Once, I was over 40, I damaged my glasses;
I kept maintaining them with scotch tape for four years:
I could not afford to replace my lousy eyeglasses.
I spent my spare time in middle school reading books, mostly French.
I didn’t try learning swimming until I was 26 years of age.
I didn’t venture snow skiing until I was over thirty.
Yes, I bought all the necessary sky equipments and gears.
Are these facts not objective enough for my asocial behavior?
Please enlighten me!
Reason #5: Cognitive and memory deficiencies
I failed the public examination in my last high school year.
I had to submit to it again at the end of autumn.
I barely made it the second time around.
But this summer was a period of humiliation and much more.
Many of my acquaintances, for my aloofness, thought that I was smart and bookish.
That perception crumbled to smithereens.
In that critical summer, my successful friends were enjoying their best summer.

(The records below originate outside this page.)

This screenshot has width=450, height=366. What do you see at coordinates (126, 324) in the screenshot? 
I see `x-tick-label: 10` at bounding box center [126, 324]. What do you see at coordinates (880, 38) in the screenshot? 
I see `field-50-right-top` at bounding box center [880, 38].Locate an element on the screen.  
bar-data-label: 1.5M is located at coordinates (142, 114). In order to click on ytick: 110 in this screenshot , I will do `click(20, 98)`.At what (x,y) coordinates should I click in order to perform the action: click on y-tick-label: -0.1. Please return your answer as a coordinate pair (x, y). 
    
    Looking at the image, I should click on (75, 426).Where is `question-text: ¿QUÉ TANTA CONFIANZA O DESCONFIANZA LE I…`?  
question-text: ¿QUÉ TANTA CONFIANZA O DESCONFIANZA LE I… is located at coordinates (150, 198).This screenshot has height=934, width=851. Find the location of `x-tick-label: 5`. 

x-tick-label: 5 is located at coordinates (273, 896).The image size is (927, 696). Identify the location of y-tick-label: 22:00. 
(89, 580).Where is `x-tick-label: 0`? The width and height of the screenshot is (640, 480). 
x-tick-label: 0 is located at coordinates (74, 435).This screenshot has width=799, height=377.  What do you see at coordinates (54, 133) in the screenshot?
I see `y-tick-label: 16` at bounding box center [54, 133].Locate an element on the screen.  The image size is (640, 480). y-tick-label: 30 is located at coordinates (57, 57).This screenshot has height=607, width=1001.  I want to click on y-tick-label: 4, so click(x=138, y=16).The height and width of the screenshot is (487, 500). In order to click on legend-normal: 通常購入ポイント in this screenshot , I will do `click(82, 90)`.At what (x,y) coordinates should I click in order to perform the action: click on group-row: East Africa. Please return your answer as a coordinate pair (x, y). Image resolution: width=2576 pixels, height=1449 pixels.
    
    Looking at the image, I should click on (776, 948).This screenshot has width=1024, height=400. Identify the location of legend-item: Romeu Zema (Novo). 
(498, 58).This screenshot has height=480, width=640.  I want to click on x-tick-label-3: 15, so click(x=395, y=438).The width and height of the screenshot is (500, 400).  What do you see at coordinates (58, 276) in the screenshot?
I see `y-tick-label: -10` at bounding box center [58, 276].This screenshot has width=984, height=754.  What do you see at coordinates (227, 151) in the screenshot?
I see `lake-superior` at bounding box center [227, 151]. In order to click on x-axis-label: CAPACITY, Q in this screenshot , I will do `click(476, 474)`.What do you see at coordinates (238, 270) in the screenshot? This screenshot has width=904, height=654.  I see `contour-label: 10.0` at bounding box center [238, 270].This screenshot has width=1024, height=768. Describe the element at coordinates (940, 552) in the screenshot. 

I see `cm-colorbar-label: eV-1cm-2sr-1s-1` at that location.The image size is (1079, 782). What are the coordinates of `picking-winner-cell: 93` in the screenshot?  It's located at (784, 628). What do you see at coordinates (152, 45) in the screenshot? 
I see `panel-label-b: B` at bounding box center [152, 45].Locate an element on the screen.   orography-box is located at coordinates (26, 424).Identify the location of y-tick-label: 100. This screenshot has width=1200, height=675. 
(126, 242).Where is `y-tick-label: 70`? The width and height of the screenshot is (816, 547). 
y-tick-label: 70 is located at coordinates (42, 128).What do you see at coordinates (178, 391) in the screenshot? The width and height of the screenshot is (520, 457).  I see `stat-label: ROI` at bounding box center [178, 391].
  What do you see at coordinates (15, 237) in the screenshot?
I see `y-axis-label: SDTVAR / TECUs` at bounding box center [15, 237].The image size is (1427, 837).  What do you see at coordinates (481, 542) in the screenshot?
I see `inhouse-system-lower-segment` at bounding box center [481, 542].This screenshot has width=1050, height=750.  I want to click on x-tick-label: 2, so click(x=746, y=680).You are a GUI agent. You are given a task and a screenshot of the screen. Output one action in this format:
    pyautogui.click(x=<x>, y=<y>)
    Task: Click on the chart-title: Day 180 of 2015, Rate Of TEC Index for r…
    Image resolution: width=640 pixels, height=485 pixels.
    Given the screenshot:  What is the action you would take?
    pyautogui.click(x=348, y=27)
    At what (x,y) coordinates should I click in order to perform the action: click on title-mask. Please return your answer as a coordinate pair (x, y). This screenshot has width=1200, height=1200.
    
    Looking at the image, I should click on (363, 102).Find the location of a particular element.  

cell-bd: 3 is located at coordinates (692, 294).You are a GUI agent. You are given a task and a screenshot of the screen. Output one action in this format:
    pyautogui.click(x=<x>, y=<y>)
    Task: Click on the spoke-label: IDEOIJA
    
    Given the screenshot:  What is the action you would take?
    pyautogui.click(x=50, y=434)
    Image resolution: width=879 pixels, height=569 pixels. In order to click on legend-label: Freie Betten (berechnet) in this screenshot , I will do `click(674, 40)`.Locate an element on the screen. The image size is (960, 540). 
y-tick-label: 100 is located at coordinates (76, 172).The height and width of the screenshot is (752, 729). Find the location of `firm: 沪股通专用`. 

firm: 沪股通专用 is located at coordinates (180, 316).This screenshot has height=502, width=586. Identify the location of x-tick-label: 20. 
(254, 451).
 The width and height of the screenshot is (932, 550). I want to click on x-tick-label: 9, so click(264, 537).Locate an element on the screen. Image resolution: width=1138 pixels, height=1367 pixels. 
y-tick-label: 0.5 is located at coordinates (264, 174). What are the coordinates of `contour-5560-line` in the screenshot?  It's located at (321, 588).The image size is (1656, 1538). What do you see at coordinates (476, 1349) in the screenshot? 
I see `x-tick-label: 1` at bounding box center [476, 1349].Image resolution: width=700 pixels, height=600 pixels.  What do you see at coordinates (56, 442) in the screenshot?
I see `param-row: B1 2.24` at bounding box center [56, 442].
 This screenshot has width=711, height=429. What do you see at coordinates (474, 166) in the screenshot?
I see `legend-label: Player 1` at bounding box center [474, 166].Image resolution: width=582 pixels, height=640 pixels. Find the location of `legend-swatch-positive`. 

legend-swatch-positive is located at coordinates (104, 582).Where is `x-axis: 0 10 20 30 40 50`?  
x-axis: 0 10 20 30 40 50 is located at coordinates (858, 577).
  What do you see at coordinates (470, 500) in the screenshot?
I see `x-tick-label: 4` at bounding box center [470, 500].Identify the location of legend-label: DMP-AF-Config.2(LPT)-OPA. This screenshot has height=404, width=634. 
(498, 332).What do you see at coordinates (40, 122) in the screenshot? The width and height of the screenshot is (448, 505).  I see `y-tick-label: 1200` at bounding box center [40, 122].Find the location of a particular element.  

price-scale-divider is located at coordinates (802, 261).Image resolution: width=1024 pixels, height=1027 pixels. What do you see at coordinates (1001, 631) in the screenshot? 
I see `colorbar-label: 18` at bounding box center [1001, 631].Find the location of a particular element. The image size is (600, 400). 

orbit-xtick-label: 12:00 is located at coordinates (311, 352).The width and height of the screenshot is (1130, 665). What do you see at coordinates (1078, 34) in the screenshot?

I was plugging in, reluctantly, through books that I already vomited their contents.
That critical summer prevented me from joining the universities of my choices.
That summer prevented me of whatever engineering discipline that I might have selected.
That critical summer obstructed any dreams or potential plans that I might have devised.
May be a happy summer might have allowed me to befriend people.
I might have been offered opportunities for guidance to different fields of studies.
For example, studies that might have suited me better in cognitive abilities, temperament and acquired skills.
My near future was closed and I opted instead for physics at the Lebanese University.